The key to that, though, as you probably guessed by the headline and the previous sentence, is the "for now" part.

Lourdes Gurriel is 22 years old, but turns 23 in October. Cuban players age 23 or older with at least five seasons of play in a professional Cuban league are not subject to the restrictions of the international signing market -- it's why Yulieski Gurriel will be a standard free agent once the proper paperwork is filed by the appropriate parties. It can take quite some time for a Cuban player to be recognized as a free agent by Major League Baseball -- Moncada, for instance, left Cuba legally with a visa, established residence elsewhere, and became eligible to sign in MLB as an international free agent, but even with the legal nature of his departure it still took over six months for him to be unblocked and therefore eligible to sign.

The Gurriels defected just this past Sunday, so let's say they get unblocked in six months' time -- and that might be an optimistic estimate. That would make them available to sign sometime in August. Now, if Lourdes Gurriel has already waited until August, when minor-league seasons are coming to a close and there is just a month left of the big-league season, and he's just spent six-plus months not playing baseball, why would he sign then? He could wait until he turns 23, making all 30 teams eligible to sign him, and become one of the most significant pieces of a thin free agent class.

It's not just the Red Sox who would be able to sign Lourdes Gurriel were he to wait until October, through his own choice or that of MLB's unblocking process. The Yankees, Angels, Diamondbacks, Rays, Dodgers, Giants, Cubs, Royals, and Blue Jays are all dealing with the penalty for the 2016-2017 signing period, and are therefore ineligible to sign Gurriel were he to enter free agency through the international avenue. There is the sheer number of teams to consider, but also that whole "Yankees, Dodgers, Red Sox" thing -- would any free agent avoid potentially getting them involved in the bidding if they have the chance to do so?

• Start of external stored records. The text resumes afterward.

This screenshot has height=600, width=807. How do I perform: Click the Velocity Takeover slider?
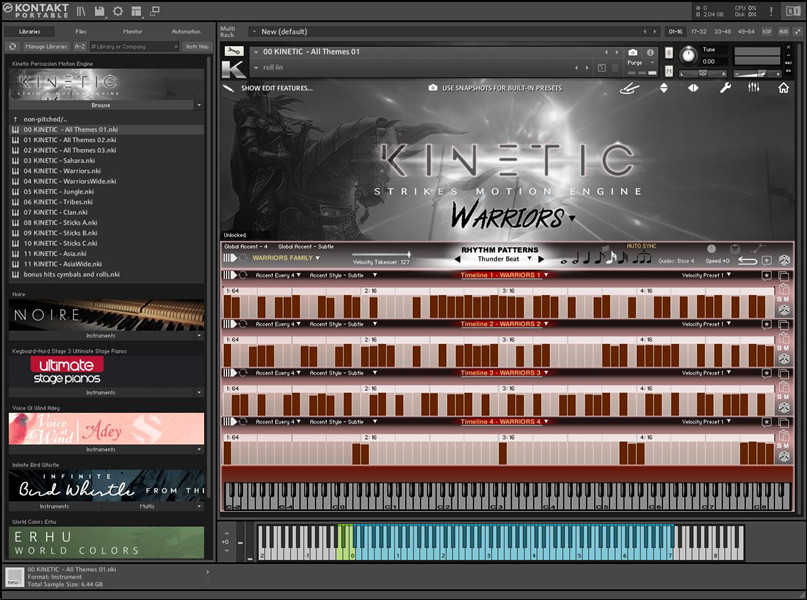click(x=380, y=255)
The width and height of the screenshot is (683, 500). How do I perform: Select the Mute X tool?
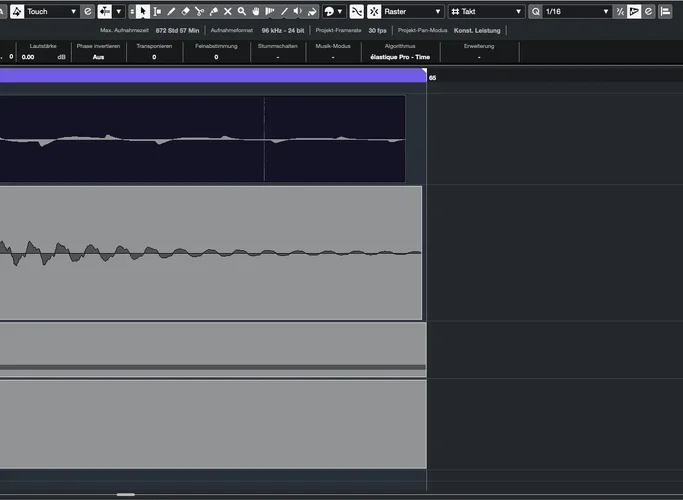click(x=227, y=11)
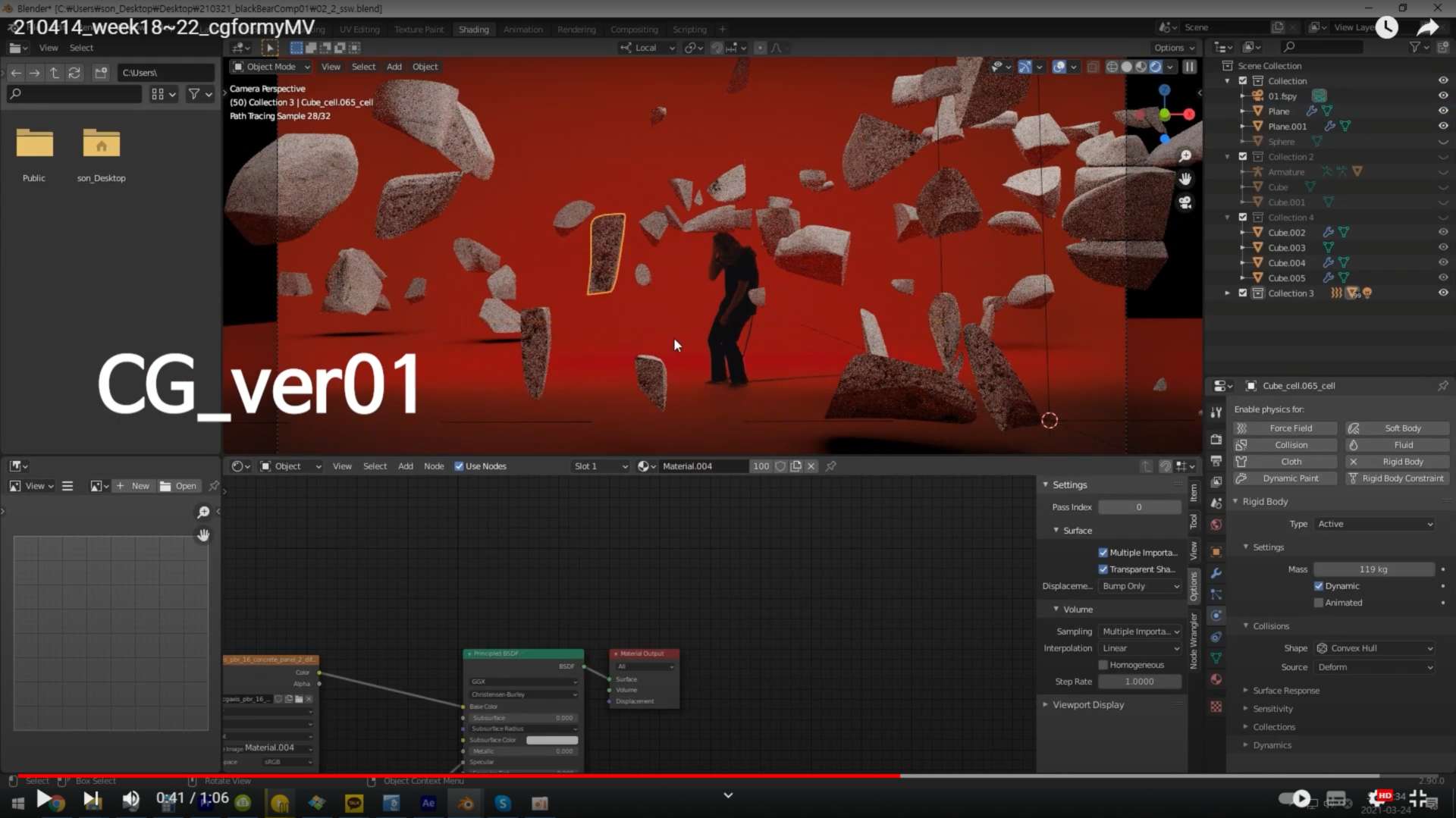
Task: Unlink Material.004 with the X icon
Action: [x=811, y=466]
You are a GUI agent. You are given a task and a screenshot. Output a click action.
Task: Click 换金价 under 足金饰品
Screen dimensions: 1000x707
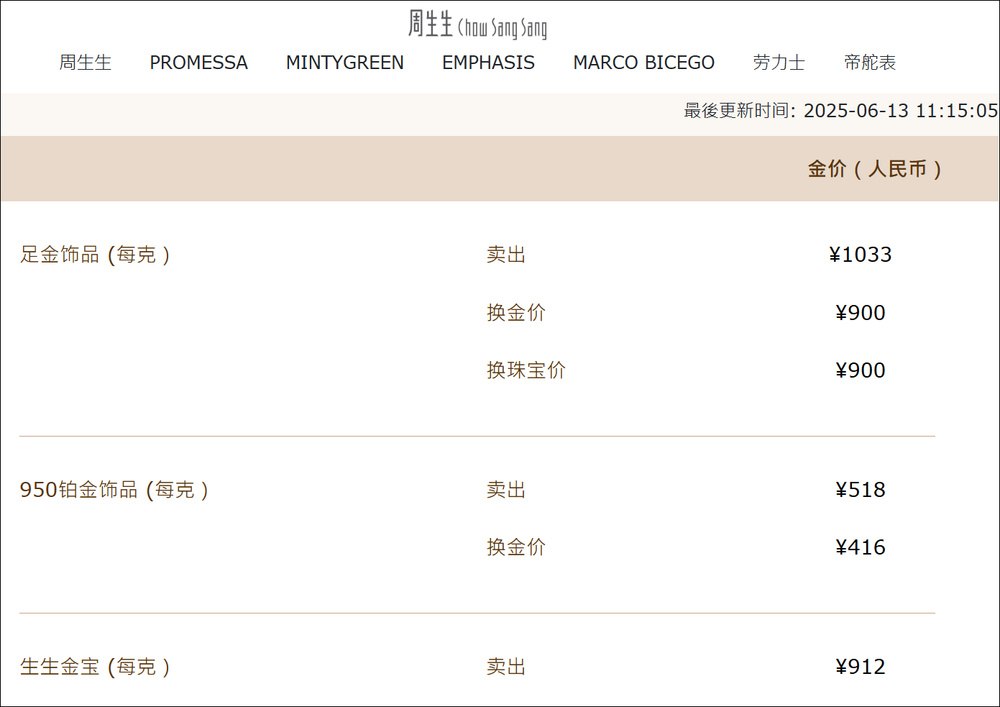pos(516,313)
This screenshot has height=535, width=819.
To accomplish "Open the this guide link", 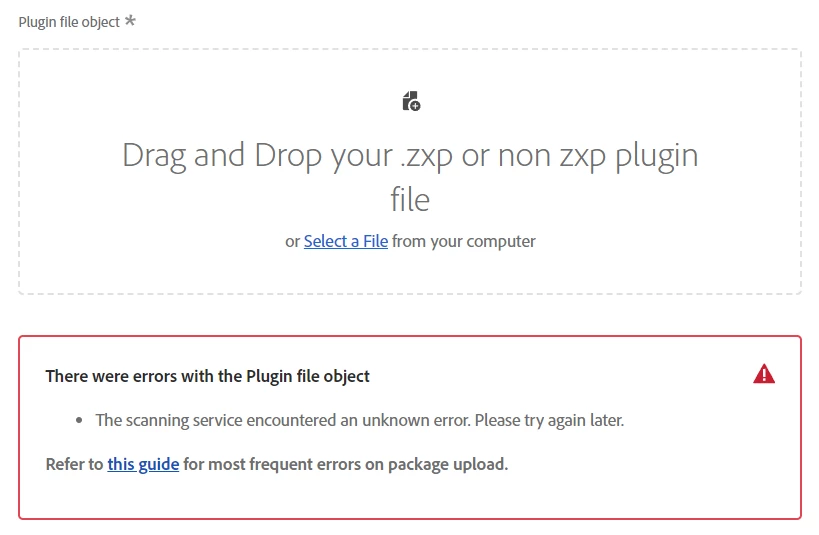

The Red Sox might not have an obvious place for Lourdes Gurriel right now, as he's a shortstop and center fielder, but things could be different come October. If only one -- or neither -- of Rusney Castillo or Jackie Bradley Jr. pan out, then there is suddenly room in the outfield. If Andrew Benintendi or Yoan Moncada see their rise through the minors delayed with a slower 2016, then Gurriel is suddenly a more attractive piece. There is always the matter of simply acquiring talent because you can, too -- it's not like there is an obvious place for Moncada in Boston, either at the time he was signed or even now. Having him beats the alternative, though.

Where Gurriel ends up is anyone's guess at this stage, though. And that goes for either of them, really. No one knows exactly when they'll be declared free agents or when they'll officially be unblocked to sign, and no one knows if they prefer getting paid as soon as possible to as much as possible. Are they going to be a package deal? Will that change the shape of the market? These are things we don't and can't know just yet. What we do know, however, is that the Red Sox can't sign Lourdes Gurriel Jr. unless he decides to hold off on his free agency until he's 23. So, as far as Boston is concerned, the pair's defection doesn't involve them until October at the earliest.